(Stored items)
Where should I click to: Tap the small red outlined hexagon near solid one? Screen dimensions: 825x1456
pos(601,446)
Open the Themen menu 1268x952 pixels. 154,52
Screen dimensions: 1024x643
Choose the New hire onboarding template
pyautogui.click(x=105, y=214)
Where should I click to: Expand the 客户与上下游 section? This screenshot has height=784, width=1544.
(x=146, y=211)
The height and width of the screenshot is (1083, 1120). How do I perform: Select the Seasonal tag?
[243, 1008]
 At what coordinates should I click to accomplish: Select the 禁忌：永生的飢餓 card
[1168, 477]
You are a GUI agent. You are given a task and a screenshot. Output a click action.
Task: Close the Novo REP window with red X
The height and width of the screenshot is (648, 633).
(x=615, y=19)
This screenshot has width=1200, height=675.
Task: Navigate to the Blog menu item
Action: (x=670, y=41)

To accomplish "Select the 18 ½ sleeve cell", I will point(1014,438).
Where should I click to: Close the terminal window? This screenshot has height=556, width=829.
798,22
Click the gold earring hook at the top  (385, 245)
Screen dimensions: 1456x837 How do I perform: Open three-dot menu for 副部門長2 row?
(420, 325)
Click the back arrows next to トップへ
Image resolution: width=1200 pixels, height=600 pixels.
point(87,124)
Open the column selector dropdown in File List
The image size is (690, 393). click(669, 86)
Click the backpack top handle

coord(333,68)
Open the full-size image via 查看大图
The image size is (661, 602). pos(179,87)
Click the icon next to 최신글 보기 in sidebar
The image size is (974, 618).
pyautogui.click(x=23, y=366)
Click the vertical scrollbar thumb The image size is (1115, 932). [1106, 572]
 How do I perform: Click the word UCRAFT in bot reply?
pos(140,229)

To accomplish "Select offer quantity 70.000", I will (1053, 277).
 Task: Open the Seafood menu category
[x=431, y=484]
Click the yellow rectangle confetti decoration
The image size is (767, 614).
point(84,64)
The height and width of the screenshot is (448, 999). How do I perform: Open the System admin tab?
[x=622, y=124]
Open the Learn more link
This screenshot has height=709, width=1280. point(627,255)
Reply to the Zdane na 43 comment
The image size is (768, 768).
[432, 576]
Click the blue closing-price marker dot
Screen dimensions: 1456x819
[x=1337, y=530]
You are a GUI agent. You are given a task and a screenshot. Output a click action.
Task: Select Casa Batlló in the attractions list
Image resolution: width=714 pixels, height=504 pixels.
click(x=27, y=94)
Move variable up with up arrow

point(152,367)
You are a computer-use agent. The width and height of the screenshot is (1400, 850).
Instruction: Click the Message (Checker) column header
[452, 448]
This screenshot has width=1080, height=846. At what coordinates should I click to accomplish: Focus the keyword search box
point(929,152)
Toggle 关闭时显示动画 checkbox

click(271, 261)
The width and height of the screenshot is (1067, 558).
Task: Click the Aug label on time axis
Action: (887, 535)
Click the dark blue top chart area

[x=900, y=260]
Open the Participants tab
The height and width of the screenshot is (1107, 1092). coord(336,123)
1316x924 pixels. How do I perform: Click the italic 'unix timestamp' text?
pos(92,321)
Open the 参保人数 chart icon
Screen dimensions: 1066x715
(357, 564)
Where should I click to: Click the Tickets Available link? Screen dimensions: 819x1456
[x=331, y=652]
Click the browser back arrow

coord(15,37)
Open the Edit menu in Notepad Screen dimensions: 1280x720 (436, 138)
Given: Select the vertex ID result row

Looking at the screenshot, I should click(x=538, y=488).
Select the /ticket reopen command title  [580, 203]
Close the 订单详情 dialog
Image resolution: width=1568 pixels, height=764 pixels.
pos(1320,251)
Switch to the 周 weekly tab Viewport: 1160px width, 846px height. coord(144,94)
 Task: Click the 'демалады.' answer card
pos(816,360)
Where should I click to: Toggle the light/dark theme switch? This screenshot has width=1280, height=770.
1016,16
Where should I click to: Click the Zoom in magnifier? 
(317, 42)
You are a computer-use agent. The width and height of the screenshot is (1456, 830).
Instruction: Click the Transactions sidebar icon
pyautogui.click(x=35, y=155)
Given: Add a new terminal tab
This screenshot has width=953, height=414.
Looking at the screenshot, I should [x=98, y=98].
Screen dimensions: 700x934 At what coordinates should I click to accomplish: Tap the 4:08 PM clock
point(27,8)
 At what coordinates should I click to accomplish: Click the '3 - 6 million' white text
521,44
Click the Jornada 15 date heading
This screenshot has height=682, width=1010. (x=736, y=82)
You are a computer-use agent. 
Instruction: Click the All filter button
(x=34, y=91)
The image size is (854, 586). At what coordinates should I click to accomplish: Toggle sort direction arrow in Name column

▶ **Your objective**
A single figure is required: the number of lines above in which the word "computer" occurs.

▶ **Solution to the problem**
3